Occurrences like the example above, justifies NBC looking inwards to come up with viable solutions that will stem the rise in fake news and hate speech. One such solution is Section 184.108.40.206 of the amended Code, which has mandated that all “content on web/online platforms shall conform to the provisions of the Code on programming standards, especially as it relates to hate speech and fake news.”
By making web/online owners bear liability for every content on their platform, and ensuring that there are sanctions in the event of a breach of the provisions of the Code, the Nigerian Broadcasting Commission finally has a firm grip on the spread of hate speech and fake news, while tightening loopholes on plummeting programming standards.
Character of Local Content, Production of Advertising for Local Goods and Services & Unpaid Advertising Rates
Another high point of the amended NBC Code is Section 3(15) which covers the Character of Local Content. Prior to its amendment, Section 3 of the NBC Code merely prescribes that broadcasters promote Nigerian content by producing and projecting the Nigerian Life within and outside the country. This unspecificity gave rise to the misapplication of the rules aimed at investment and development in local content but instead allowed loopholes for the production of content in jurisdictions outside Nigeria.
The amendment to the NBC Code succinctly captures the exact percentage that must be included before a programme can qualify as local content. It mandates broadcasters to ensure that a bulk of their team – from conceptualization to production – are Nigerians residing in Nigeria. It means, for example, that before a programme can qualify to be aired as local content, the producer(s), director(s), author/writer(s) must be Nigerians. Furthermore, 75 % of the leading actors and major supporting cast must be Nigerians.
The section also specifies that a minimum of 75% of program expenses and post-production expenses are paid for services provided by Nigerians and Nigerian companies.

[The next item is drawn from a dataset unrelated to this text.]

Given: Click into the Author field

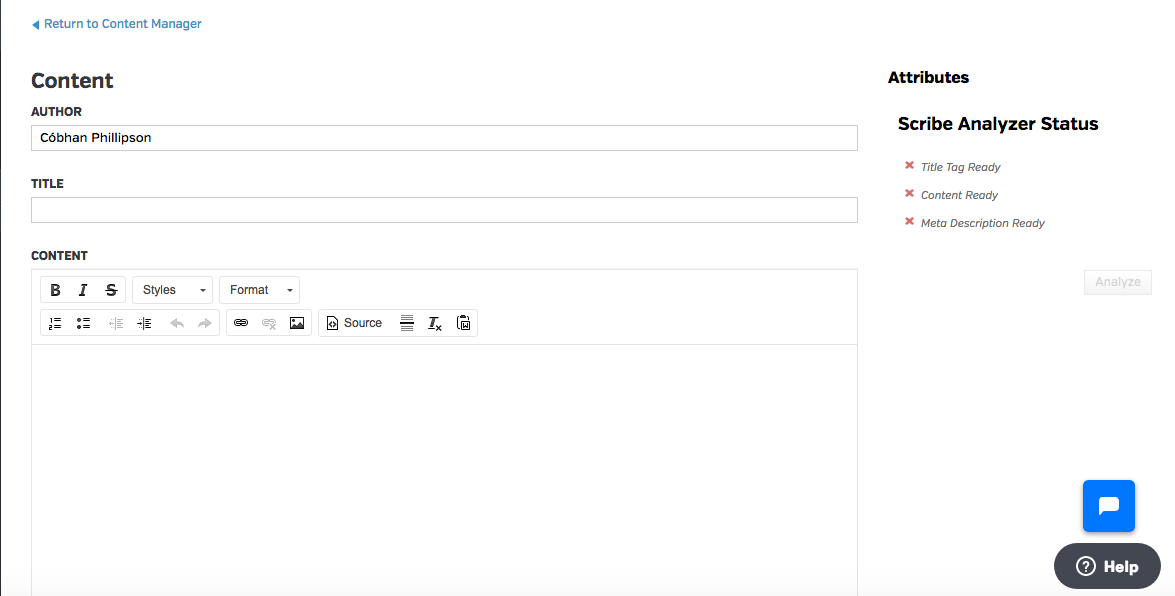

It’s just natural that every country does its best to protect and create jobs. In a country with diverse talent, we have no business shipping productions of adverts, films and reality shows abroad. It’s imperative we reap the economic benefits of local production locally. The local content regulations should not be regarded in isolation, as it is but one of the components towards achieving the ideological, economic and moral objectives of the NBC Code.
This isn’t the first time the NBC has had to step in and restore order successfully. The previous structure witnessed certain time belts which would usually attract lots of advertising spend being flooded with foreign soaps and shows. However, the NBC intervened by ensuring broadcasters reserve these time slots for local content.
This effort by the NBC to revamp the industry was met with broadcasters trying to bypass the code by claiming they had one or two Nigerian producers on these shows, however revenue made was left abroad. The new code thus mandates the involvement of more Nigerians and requires that production is done locally thereby ensuring the economic benefit of production is reaped locally.
Like Section 3(15) which covers the Character of Local Content, Section (7)(8) seeks to stimulate growth in the advertising spend which accrues to the Broadcast industry by deliberately utilizing Nigerian human resources, goods, works and services, and leveraging existing and future investments in the sector to stimulate growth of Nigerian and Nigeria’s local enterprise amongst others. Additionally, it aims to ensure that producers reap the benefits of advertising.
The present reality is that most of the productions on Television and Radio are paid for by sponsorships and adverts. However, the sad truth is that producers, some of whom had to take loans to produce content, are being short-changed and defrauded. Now, the NBC is finally clamping down on advertisers and agencies who are reaping the benefit of advertising and are either not paying producers or even when they pay, it’s not timely as stated in section 7.9.1 of the amendment.
These massive strides signal the commission’s readiness to promote growth of local content, massive job creation, and more importantly, create a platform for Nigerian companies to contribute immensely to the growth and development of the Nigerian economy.
The amendment to Section 3 (18) (3) is perhaps the biggest win for music publishers, composing associations and composers in a long while. Section 3 (18) (3) which covers music aims to ensure that Nigerian artists get adequate payment for the use of their copyrighted works on air.
It states that “the broadcaster shall ensure that payment of royalties (…) prior to the use of an artistic work by way of publishing performance, production, reproduction, translation, distribution, adaptation, broadcast and /or making of a cinematograph film or a record (….)”
A deeper look into the amendments reveal that broadcasting organizations must obtain license from artists or owners before such music or artwork can be played on air. It further compels broadcasters to pay all sums payable to COSON and obtain clearance from owners of rights to an artwork or artists before it can be played on air. Failure to comply with any of the guidelines will make a broadcaster liable to a Class B offence.
The amendments to the NBC Code are laudable. It is however sad that the controversy surrounding a few sections have clouded the objectives of the amendments. For a nation which seeks the inclusion of more indigenous firms, it is indeed surprising that these amendments seem to be generating more hostility than admiration. This begs the question ‘What exactly do Nigerians want?’